No decision has been made on that yet, Peterson said, but there has been some communication about making Salmonella an adulterant in ready to cook chicken products that appear ready to eat like flash-frozen chicken cordon bleu and chicken Kiev products. Some consumers are confused because of their appearance, so the FSIS is considering making Salmonella an adulterant in those products to keep consumers safe.
Peterson said making Salmonella an adulterant is problematic for the chicken industry because the organism is so tough to control in poultry. She said it’s unlikely anything will happen on that front for a while.

5. Foreign materials

The presence of foreign materials is a large challenge for the chicken industry – more than the beef or pork industries – due to the small size of the parts in processing.

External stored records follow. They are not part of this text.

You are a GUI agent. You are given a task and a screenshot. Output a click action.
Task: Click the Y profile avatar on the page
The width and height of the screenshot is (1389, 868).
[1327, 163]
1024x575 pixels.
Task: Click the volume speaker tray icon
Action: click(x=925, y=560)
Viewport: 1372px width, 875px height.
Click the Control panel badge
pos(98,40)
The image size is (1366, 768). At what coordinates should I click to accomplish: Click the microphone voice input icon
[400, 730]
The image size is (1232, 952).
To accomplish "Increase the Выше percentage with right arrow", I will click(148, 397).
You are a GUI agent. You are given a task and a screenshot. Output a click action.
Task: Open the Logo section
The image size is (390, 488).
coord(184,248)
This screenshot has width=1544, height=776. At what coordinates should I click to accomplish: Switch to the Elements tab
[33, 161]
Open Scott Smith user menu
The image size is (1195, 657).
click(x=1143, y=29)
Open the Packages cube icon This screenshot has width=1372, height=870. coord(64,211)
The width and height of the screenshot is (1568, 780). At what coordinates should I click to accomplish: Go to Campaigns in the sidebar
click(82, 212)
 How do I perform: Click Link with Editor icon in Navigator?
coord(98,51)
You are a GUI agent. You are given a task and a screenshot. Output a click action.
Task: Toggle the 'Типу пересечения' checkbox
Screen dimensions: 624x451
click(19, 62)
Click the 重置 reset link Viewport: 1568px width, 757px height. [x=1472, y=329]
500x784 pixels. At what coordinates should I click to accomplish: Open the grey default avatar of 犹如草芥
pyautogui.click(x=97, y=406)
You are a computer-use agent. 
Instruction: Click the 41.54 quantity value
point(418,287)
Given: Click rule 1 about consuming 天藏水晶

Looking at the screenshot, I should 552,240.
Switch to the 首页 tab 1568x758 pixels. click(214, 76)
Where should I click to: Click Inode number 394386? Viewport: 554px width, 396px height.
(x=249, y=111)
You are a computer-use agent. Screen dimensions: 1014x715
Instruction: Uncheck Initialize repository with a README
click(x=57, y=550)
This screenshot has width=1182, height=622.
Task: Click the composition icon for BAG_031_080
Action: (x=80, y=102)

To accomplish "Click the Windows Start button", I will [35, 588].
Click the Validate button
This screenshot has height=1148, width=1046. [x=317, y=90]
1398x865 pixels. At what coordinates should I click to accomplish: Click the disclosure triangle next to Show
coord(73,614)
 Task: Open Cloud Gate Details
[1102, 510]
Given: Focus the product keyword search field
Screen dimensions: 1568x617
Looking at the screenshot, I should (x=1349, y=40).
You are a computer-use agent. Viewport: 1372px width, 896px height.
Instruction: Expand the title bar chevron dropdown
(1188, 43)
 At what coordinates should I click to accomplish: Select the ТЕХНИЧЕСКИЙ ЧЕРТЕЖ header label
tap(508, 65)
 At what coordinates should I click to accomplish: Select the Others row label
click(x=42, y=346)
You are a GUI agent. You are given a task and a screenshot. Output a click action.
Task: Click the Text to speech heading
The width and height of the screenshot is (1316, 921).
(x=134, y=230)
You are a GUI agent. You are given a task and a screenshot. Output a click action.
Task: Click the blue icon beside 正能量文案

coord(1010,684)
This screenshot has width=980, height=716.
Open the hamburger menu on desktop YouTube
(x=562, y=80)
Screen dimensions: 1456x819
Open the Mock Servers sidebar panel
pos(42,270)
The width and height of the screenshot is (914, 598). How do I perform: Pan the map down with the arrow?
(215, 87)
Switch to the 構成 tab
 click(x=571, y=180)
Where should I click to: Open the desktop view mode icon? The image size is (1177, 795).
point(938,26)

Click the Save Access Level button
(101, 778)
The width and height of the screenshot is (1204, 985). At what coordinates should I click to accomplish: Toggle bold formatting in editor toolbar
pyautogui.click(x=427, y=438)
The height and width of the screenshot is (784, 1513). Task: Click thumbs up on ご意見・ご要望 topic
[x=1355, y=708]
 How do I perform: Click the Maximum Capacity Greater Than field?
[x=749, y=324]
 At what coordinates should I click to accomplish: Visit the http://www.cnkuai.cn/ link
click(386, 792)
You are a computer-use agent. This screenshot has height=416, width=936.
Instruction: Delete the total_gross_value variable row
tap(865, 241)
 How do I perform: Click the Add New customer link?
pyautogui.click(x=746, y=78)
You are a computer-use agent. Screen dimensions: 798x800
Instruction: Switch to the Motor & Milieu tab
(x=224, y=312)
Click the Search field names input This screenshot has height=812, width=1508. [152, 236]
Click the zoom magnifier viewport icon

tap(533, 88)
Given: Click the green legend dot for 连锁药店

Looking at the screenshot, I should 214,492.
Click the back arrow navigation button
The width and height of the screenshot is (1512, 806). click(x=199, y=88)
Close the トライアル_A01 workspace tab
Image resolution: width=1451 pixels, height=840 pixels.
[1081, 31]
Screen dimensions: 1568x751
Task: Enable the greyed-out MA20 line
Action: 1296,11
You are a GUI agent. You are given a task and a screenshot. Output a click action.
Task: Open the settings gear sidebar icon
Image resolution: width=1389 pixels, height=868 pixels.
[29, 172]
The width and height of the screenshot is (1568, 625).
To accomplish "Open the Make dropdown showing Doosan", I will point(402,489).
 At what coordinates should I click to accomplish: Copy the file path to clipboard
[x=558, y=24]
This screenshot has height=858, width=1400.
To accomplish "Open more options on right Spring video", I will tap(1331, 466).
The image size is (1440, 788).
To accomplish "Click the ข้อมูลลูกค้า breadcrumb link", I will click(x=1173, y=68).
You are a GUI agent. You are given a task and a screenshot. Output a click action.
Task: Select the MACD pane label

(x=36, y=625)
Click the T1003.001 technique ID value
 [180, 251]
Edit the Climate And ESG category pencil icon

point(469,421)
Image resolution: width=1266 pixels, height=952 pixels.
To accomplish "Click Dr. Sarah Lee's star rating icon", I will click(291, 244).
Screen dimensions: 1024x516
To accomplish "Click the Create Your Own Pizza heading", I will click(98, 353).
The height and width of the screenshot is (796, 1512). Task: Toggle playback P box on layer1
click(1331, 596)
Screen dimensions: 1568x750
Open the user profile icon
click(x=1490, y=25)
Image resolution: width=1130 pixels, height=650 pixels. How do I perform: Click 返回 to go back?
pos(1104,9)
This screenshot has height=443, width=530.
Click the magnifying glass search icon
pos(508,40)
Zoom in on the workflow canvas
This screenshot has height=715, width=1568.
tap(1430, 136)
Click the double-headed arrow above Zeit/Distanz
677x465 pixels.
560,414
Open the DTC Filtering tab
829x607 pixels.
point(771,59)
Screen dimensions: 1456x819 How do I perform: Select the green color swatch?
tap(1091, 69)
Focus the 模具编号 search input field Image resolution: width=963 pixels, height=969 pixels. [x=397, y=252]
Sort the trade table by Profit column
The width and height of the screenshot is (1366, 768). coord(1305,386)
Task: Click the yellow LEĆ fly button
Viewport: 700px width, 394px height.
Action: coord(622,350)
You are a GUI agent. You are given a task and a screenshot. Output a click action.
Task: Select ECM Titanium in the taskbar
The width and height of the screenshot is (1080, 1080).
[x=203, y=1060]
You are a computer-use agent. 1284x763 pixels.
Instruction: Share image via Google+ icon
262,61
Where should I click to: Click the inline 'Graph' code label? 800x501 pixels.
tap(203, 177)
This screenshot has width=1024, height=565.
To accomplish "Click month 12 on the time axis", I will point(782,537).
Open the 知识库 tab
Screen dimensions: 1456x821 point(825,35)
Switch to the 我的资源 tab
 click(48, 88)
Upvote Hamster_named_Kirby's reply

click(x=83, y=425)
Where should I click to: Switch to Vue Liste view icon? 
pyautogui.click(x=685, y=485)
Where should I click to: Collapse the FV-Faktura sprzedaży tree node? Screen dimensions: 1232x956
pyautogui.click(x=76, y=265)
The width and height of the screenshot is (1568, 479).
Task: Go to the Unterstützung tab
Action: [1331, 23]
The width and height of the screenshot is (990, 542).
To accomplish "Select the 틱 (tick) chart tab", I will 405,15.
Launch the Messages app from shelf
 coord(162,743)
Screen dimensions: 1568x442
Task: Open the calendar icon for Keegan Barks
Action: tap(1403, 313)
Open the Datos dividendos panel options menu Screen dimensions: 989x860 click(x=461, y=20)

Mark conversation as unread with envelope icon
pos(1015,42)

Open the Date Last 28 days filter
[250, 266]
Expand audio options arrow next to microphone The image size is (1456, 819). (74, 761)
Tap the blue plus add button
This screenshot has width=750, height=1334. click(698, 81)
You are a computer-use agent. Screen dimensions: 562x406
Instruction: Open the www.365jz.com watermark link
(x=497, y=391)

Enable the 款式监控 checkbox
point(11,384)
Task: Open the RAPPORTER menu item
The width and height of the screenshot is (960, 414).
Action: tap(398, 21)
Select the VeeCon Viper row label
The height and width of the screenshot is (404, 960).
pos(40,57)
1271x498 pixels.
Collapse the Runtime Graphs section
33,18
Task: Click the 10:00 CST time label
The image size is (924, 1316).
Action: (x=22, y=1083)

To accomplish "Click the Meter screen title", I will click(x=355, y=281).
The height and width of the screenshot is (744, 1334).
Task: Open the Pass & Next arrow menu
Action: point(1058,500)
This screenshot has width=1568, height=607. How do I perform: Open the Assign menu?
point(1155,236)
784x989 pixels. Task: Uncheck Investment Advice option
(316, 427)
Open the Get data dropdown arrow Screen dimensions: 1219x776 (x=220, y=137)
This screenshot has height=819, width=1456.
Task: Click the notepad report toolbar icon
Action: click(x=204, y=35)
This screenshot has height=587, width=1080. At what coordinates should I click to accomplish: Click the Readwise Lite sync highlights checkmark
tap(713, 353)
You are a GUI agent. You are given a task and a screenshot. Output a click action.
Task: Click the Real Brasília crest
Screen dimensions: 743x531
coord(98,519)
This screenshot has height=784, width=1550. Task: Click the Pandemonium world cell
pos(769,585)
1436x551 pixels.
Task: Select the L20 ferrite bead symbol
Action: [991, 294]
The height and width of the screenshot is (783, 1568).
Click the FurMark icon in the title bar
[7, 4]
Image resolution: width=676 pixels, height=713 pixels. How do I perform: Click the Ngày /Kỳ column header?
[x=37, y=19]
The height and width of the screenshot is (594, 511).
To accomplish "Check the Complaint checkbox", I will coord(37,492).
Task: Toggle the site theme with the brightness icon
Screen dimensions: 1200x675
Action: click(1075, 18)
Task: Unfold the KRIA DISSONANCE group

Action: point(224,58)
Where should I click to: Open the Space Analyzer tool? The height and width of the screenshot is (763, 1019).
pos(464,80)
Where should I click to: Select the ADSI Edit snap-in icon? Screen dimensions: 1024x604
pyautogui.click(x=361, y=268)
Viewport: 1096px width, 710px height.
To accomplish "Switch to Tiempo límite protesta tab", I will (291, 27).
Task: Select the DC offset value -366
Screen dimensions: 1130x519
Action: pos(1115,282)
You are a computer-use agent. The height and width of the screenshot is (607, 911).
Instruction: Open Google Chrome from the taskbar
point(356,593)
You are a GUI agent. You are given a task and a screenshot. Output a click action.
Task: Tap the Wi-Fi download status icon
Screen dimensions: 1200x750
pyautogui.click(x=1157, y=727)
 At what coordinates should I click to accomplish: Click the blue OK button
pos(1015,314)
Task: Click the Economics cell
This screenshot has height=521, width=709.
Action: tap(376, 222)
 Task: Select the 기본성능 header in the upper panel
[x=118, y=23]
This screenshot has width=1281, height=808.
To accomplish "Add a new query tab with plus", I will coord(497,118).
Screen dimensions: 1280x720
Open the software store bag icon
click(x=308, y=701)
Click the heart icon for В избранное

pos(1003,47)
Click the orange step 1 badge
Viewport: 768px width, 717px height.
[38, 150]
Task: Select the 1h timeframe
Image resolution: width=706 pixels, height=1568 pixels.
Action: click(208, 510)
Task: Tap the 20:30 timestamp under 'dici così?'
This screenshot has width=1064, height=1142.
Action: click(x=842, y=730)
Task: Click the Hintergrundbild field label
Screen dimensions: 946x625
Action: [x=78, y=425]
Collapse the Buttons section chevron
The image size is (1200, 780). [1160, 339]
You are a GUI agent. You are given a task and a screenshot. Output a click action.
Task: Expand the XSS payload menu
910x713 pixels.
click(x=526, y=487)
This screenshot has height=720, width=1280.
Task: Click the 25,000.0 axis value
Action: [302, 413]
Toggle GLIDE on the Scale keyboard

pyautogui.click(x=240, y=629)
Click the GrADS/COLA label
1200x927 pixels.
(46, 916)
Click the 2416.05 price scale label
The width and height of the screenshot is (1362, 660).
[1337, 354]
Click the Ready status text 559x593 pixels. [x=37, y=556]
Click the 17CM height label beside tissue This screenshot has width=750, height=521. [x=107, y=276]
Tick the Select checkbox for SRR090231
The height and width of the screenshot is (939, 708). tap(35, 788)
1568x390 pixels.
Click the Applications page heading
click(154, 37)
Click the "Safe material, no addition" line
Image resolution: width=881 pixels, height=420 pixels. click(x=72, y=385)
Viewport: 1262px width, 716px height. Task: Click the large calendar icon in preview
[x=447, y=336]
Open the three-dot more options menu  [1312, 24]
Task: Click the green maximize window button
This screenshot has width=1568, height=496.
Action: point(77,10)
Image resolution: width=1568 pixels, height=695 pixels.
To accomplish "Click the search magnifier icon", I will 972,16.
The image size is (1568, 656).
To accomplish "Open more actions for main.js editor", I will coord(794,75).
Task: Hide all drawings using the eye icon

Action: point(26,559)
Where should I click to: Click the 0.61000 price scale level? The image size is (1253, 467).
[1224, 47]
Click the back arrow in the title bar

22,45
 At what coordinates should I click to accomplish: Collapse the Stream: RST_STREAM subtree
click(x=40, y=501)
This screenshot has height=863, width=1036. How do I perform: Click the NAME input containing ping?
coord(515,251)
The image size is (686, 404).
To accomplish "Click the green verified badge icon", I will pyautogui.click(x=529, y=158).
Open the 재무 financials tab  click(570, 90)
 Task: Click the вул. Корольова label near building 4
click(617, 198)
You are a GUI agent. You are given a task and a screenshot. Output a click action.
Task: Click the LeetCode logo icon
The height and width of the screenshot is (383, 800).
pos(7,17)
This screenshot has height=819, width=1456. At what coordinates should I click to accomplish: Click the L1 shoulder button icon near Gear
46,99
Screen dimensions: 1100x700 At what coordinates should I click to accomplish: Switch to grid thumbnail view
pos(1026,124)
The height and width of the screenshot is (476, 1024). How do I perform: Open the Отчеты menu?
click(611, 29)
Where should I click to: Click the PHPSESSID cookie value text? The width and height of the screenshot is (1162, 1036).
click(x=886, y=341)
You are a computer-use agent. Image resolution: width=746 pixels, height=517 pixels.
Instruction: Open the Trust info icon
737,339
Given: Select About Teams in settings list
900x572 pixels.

Peterson said the FSIS is conducting a review of foreign material procedures and how plants respond to consumer complaints. She anticipates the agency will have strong requirements for tracking products and will require a unified structure for handling reports of foreign materials entering processing. The agency is not overly concerned about one-time reports, but rather wants to avoid widespread instances. Processors shipping to institutions – schools, hospitals, military bases – will be expected to follow up on foreign materials complaints faster as well.

The NCC is working with other protein trade groups to come up with some general, industry guidelines concerning how foreign materials issues should be handled. The guidelines will likely feature recommendations for documentation, written programs for complaints, analysis of consumer complaints and how to respond when there is foreign material in commerce in order to reduce number of full-scale product recalls.